* _EXERCISE GOAL_: The lines to extract run from the first line of the entries through the line that contains "July (518, 293)"; reproduce exactly those lines and no others.

* _AVAILABLE DATA_:

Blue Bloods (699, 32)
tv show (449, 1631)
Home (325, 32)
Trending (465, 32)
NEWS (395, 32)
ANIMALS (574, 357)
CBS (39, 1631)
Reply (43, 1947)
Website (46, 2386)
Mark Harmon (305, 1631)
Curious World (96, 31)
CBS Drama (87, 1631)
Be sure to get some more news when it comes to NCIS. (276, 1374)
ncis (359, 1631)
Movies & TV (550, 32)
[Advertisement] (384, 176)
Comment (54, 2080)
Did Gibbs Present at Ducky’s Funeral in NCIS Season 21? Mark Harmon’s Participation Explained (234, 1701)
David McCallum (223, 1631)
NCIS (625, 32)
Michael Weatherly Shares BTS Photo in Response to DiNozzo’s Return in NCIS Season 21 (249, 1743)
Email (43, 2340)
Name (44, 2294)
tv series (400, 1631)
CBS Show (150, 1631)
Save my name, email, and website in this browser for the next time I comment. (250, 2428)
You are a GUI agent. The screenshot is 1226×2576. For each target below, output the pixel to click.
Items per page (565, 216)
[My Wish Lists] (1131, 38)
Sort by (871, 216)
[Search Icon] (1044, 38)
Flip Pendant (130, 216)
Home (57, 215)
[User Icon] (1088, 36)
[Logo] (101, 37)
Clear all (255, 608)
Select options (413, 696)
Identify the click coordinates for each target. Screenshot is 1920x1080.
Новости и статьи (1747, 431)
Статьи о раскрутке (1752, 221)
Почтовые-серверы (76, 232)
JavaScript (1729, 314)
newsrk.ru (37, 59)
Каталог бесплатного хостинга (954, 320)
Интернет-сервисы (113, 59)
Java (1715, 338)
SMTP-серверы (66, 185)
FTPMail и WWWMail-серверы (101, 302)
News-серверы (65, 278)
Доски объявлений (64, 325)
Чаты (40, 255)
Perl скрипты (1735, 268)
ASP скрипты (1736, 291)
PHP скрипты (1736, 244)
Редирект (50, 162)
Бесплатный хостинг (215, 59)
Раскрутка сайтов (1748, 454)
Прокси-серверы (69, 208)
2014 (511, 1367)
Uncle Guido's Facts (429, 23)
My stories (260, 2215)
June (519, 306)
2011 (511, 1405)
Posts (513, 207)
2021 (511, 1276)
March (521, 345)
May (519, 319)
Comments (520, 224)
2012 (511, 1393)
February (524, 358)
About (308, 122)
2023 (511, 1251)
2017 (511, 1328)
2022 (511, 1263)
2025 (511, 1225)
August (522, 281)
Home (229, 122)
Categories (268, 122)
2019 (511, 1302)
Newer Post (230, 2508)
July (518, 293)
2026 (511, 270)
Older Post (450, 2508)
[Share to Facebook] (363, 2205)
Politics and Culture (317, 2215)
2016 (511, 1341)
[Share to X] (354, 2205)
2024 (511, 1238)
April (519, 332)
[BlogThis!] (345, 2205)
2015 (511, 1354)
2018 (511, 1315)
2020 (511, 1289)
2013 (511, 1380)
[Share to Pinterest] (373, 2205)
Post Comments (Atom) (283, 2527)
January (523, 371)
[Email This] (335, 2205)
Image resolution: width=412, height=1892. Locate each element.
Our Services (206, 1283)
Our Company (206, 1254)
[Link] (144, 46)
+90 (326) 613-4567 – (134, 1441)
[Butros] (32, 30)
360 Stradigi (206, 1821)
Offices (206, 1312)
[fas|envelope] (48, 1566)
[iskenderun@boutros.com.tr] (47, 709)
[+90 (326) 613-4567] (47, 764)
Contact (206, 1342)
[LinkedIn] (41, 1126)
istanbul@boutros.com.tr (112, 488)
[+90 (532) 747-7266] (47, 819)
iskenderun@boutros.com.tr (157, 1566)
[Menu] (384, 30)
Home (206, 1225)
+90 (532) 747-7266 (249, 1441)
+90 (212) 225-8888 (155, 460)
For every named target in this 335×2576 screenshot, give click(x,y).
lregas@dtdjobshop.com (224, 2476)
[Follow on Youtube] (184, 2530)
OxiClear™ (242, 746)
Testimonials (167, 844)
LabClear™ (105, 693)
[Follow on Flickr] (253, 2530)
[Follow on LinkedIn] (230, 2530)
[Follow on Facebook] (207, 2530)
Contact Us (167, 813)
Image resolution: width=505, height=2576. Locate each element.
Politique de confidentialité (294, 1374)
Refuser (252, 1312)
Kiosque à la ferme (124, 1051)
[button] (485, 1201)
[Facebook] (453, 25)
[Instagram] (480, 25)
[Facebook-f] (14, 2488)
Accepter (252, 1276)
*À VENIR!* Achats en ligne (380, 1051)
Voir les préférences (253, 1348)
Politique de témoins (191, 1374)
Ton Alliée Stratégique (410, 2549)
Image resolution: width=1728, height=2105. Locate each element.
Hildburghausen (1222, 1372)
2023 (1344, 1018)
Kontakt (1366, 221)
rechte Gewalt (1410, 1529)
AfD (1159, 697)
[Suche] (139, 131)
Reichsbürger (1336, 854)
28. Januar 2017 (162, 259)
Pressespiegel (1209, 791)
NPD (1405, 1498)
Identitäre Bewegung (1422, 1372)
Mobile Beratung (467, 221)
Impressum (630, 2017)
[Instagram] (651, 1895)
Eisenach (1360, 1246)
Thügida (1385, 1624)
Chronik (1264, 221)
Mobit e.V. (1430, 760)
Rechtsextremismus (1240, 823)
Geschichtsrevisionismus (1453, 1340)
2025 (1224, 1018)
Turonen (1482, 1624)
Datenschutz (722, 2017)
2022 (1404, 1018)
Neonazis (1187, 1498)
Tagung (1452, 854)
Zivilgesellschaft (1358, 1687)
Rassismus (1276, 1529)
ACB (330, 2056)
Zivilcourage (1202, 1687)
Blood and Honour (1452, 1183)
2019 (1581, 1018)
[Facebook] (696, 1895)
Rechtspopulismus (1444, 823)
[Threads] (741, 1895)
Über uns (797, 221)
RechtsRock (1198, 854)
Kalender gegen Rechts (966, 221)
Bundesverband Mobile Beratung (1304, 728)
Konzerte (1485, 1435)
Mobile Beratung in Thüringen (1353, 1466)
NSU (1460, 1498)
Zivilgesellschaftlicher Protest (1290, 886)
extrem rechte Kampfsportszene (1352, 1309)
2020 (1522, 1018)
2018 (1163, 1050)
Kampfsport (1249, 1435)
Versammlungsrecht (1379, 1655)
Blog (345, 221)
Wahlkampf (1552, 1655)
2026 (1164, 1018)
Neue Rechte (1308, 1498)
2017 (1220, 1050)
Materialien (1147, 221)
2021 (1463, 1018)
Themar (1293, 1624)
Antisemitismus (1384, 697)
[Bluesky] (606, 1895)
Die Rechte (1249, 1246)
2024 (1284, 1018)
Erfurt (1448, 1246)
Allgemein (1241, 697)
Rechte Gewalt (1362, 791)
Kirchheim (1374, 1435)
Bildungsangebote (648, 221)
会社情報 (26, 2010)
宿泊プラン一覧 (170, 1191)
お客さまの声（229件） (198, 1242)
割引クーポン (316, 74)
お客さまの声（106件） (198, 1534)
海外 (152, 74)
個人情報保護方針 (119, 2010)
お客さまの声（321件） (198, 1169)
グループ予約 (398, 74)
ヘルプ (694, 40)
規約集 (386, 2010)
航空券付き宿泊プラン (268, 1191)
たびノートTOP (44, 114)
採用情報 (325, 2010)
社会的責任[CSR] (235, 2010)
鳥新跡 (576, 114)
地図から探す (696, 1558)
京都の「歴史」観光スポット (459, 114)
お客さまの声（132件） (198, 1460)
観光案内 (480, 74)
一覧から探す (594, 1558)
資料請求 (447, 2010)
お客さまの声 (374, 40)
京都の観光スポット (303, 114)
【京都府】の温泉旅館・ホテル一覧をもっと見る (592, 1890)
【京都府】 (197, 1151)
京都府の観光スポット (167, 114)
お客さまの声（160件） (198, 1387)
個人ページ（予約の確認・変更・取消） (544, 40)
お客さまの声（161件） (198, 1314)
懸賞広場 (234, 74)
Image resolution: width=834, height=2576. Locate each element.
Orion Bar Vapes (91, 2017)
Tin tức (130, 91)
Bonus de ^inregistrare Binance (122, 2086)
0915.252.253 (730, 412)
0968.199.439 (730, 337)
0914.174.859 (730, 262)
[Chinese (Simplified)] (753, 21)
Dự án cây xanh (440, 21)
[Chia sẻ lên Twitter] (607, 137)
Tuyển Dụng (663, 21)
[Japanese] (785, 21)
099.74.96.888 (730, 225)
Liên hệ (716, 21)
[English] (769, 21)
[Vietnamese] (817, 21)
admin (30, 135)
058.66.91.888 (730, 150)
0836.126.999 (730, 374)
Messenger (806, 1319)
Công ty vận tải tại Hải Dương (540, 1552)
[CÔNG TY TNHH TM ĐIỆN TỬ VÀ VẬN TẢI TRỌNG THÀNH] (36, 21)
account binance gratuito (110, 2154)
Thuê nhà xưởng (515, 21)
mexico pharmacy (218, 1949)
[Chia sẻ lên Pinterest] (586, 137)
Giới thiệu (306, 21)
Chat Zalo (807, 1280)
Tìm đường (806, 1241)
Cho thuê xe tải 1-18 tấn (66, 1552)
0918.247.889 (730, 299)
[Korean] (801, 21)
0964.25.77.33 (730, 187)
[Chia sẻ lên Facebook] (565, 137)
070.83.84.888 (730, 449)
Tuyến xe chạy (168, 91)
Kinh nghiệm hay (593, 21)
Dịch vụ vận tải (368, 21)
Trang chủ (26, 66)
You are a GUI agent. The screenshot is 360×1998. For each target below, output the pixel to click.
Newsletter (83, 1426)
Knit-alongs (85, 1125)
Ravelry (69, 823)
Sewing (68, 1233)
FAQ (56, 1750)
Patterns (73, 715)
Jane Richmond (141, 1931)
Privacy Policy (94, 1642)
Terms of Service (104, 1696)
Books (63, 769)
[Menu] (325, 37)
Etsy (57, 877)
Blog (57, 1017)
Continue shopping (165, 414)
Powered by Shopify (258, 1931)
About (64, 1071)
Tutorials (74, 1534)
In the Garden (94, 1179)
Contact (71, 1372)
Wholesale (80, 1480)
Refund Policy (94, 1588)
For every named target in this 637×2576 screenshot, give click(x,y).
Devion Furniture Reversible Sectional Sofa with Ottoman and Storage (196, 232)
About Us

* _EXERCISE ANSWER_:
Blue Bloods (699, 32)
tv show (449, 1631)
Home (325, 32)
Trending (465, 32)
NEWS (395, 32)
ANIMALS (574, 357)
CBS (39, 1631)
Reply (43, 1947)
Website (46, 2386)
Mark Harmon (305, 1631)
Curious World (96, 31)
CBS Drama (87, 1631)
Be sure to get some more news when it comes to NCIS. (276, 1374)
ncis (359, 1631)
Movies & TV (550, 32)
[Advertisement] (384, 176)
Comment (54, 2080)
Did Gibbs Present at Ducky’s Funeral in NCIS Season 21? Mark Harmon’s Participation Explained (234, 1701)
David McCallum (223, 1631)
NCIS (625, 32)
Michael Weatherly Shares BTS Photo in Response to DiNozzo’s Return in NCIS Season 21 (249, 1743)
Email (43, 2340)
Name (44, 2294)
tv series (400, 1631)
CBS Show (150, 1631)
Save my name, email, and website in this browser for the next time I comment. (250, 2428)
You are a GUI agent. The screenshot is 1226×2576. For each target below, output the pixel to click.
Items per page (565, 216)
[My Wish Lists] (1131, 38)
Sort by (871, 216)
[Search Icon] (1044, 38)
Flip Pendant (130, 216)
Home (57, 215)
[User Icon] (1088, 36)
[Logo] (101, 37)
Clear all (255, 608)
Select options (413, 696)
Identify the click coordinates for each target. Screenshot is 1920x1080.
Новости и статьи (1747, 431)
Статьи о раскрутке (1752, 221)
Почтовые-серверы (76, 232)
JavaScript (1729, 314)
newsrk.ru (37, 59)
Каталог бесплатного хостинга (954, 320)
Интернет-сервисы (113, 59)
Java (1715, 338)
SMTP-серверы (66, 185)
FTPMail и WWWMail-серверы (101, 302)
News-серверы (65, 278)
Доски объявлений (64, 325)
Чаты (40, 255)
Perl скрипты (1735, 268)
ASP скрипты (1736, 291)
PHP скрипты (1736, 244)
Редирект (50, 162)
Бесплатный хостинг (215, 59)
Раскрутка сайтов (1748, 454)
Прокси-серверы (69, 208)
2014 (511, 1367)
Uncle Guido's Facts (429, 23)
My stories (260, 2215)
June (519, 306)
2011 (511, 1405)
Posts (513, 207)
2021 (511, 1276)
March (521, 345)
May (519, 319)
Comments (520, 224)
2012 (511, 1393)
February (524, 358)
About (308, 122)
2023 (511, 1251)
2017 (511, 1328)
2022 (511, 1263)
2025 (511, 1225)
August (522, 281)
Home (229, 122)
Categories (268, 122)
2019 (511, 1302)
Newer Post (230, 2508)
July (518, 293)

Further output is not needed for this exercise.